Cummins tests hydrogen engine

By Mike Hayes16 July 2021

Technology set to ‘reduce emissions and provide power and performance’ says engine maker

Engine and power products manufacturer Cummins is testing a new hydrogen-fuelled internal combustion engine.

The company said the proof-of-concept work is another step on the road to advancing gaseous-fuel applications and zero carbon technology.

The current tests will be followed by the engine being evaluated within both on- and off-highway applications.

Cummins said hydrogen engines offered numerous benefits for OEMs and equipment owners and operators, including the ability to use familiar mechanical drivelines and the potential for equipment integration to mirror that of current powertrains.

Cummins currently manufactures electrolysers to separate the hydrogen from water. The subsequently created green hydrogen fuel can be used in the new engine, producing near zero CO2 exhaust emissions and near zero levels of NOx.

A Cummins electrolyser, splitting water into its constituent hydrogen and oxygen

The company’s work with hydrogen also includes the manufacture of fuel cells and storage solutions, Cummins’ joint venture partnership with hydrogen storage specialist NPROXX adding the ability to integrate the fuel cell or hydrogen engine with the equipment’s high-pressure gas cylinder tanks and supply lines.

DATA UNDER STUDY

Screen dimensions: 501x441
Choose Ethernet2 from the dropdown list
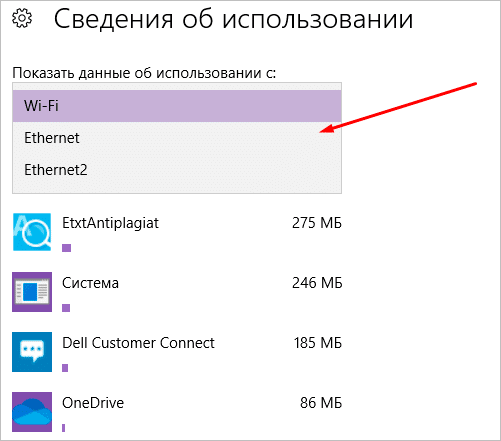177,170
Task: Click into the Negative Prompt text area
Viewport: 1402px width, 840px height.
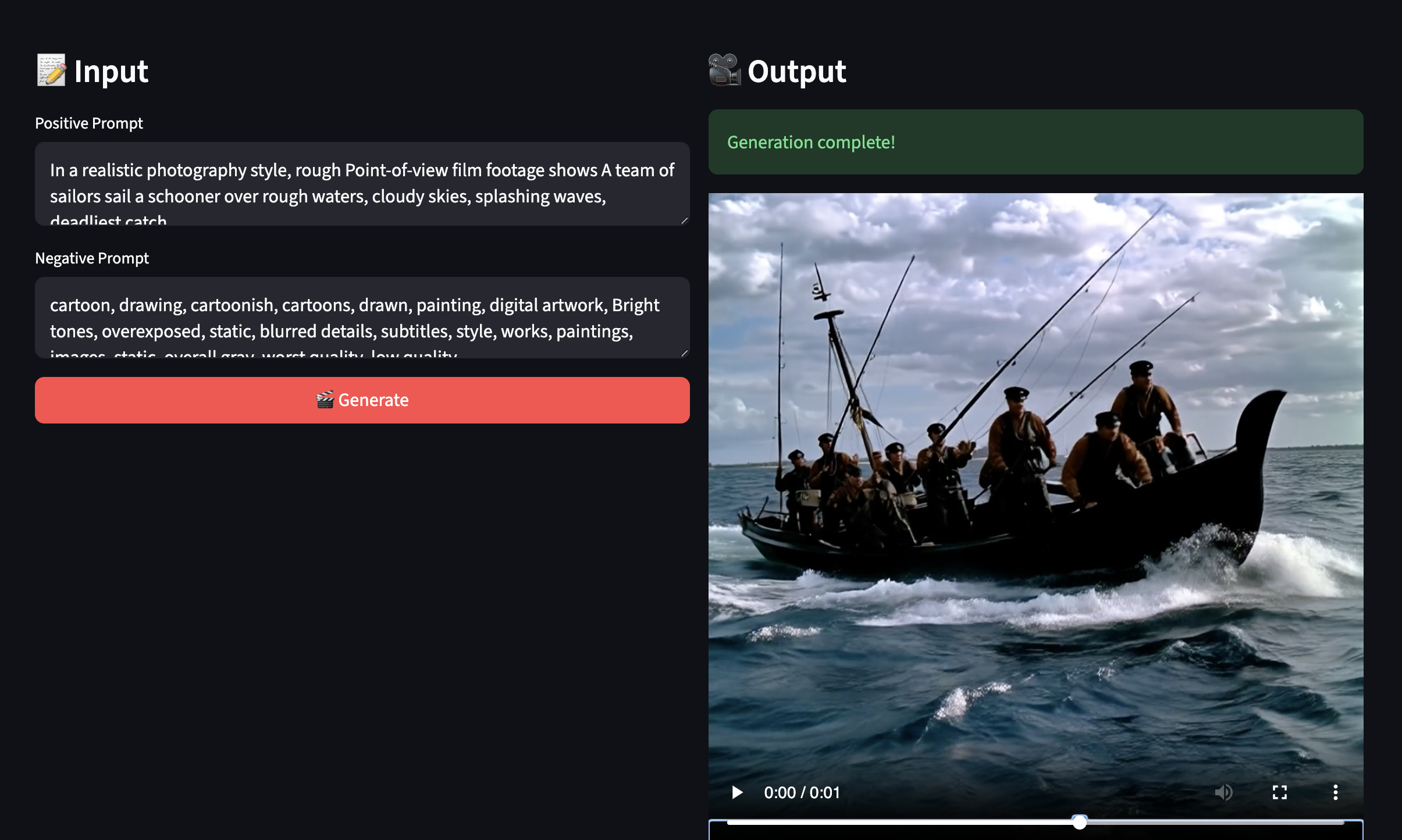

QUESTIONS ON THE MATERIAL
- A) In the Cummins article, what does Cummins use its electrolysers for?
- B) Does each statement agree with the Cummins article? Answer yes or no for each and quote the words that decide it.
(i) The new engine has already been evaluated in on-highway applications.
(ii) Cummins has a joint venture with NPROXX.
(iii) Green hydrogen used in the new engine produces near zero levels of NOx.
The lines have nothing to do with the Cummins article.

TASK ANSWERS
- A) To separate the hydrogen from water.

- B)
(i) No: "The current tests will be followed by the engine being evaluated within both on- and off-highway applications."
(ii) Yes: "Cummins’ joint venture partnership with hydrogen storage specialist NPROXX"
(iii) Yes: "producing near zero CO2 exhaust emissions and near zero levels of NOx"